Milkman Dead’s Character In The Novel Song Of Solomon
Toni Morrison showed a journey in Milkman Dead’s character in her novel: Song of Solomon. The narrator writes in the third person but concentrates at times on what individual characters are thinking, feeling, seeing, and hearing. Because the narrator switches focus from character to character, we know more about the events in the novel than any of the individual characters. While the narrator interprets and comments on the characters’ feelings and actions, we do not know whether the narrator’s observations are accurate or complete. However, we can see that Morrison focuses more on Milkman throughout the novel, starting from his childhood.
Milkman Dead tries to leave the confines of his parent’s home as he feels overwhelmed and becomes an independent man – this is the first step of his journey. He is held back by restrictions of wealth and class, and the ignorance of his own family history has a great influence. Suffocated by the oppressive conditions of the household, which belonged to Macon Jr., Milkman gets involved in a plan to gain his financial independence by stealing gold from Pilate. His journey continues when he travels from Michigan to Pennsylvania, and finds a cave in which there is supposed to be a hidden treasure. After examining the cave, Milkman could not find any treasure and discovers that there has never been. After his failure in finding gold in the cave, Milkman gets involved in a journey of personal self-discovery. Milkman travels to Shalimar, Virginia, where he finds out about his forgotten family history.

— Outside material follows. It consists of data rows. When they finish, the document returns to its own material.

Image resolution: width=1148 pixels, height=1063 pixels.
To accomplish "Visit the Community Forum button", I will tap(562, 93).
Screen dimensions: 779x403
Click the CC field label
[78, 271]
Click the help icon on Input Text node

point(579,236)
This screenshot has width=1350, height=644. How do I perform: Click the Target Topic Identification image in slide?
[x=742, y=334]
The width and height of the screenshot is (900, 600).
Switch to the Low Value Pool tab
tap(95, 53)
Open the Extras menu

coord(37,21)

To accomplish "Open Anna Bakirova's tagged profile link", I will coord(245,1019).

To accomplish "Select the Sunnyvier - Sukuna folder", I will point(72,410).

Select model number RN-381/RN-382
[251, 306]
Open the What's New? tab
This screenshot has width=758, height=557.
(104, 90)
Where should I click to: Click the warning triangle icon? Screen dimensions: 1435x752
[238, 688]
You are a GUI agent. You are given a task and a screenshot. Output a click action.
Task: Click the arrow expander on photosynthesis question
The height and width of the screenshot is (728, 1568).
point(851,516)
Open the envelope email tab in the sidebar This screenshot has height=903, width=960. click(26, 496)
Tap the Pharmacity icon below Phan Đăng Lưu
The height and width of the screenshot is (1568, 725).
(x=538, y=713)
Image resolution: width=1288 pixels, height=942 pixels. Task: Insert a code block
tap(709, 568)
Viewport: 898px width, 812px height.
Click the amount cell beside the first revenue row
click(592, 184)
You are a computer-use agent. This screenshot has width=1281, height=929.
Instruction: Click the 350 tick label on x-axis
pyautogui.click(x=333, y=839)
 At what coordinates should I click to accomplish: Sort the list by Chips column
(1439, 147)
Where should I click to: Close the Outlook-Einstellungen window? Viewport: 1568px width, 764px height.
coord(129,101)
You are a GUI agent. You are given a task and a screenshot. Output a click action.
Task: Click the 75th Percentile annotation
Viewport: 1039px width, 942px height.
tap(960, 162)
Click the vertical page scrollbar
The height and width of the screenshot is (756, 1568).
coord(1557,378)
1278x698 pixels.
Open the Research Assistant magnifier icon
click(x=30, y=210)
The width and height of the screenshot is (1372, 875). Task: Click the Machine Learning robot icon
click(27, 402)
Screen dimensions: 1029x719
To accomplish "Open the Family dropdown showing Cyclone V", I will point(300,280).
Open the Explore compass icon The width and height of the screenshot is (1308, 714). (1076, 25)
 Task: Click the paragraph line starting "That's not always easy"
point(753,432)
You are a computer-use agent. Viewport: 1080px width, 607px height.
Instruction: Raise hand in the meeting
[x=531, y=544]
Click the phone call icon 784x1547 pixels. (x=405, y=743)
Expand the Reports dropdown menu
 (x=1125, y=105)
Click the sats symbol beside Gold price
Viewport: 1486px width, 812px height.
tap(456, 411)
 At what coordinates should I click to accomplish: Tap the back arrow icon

Later in the novel, we notice that: Milkman’s eventual flight off Solomon’s Leap is foreshadowed in the first chapter when we are told that he is born in Mercy Hospital the day after Robert Smith’s flight. Later we get to know that the song Pilate sings in the first chapter, about Sugarman’s flight home, foreshadows the eventual discovery of Solomon’s Song in Shalimar. Also, Guitar’s involvement with the Seven Days is foreshadowed during his heated participation in the discussions about racism at Tommy’s Barbershop. First Corinthians’s love affair with Porter, a member of the Seven Days, is foreshadowed when Freddie tells Milkman that Guitar might be involved in covering up a murder of a white boy. Finally, in his statements to Pilate, the ghost of Macon Dead reveals both his wife’s name, Sing, and also the fact that his bones are tied up.
All these contributed to Milkman’s journey of self-discovery.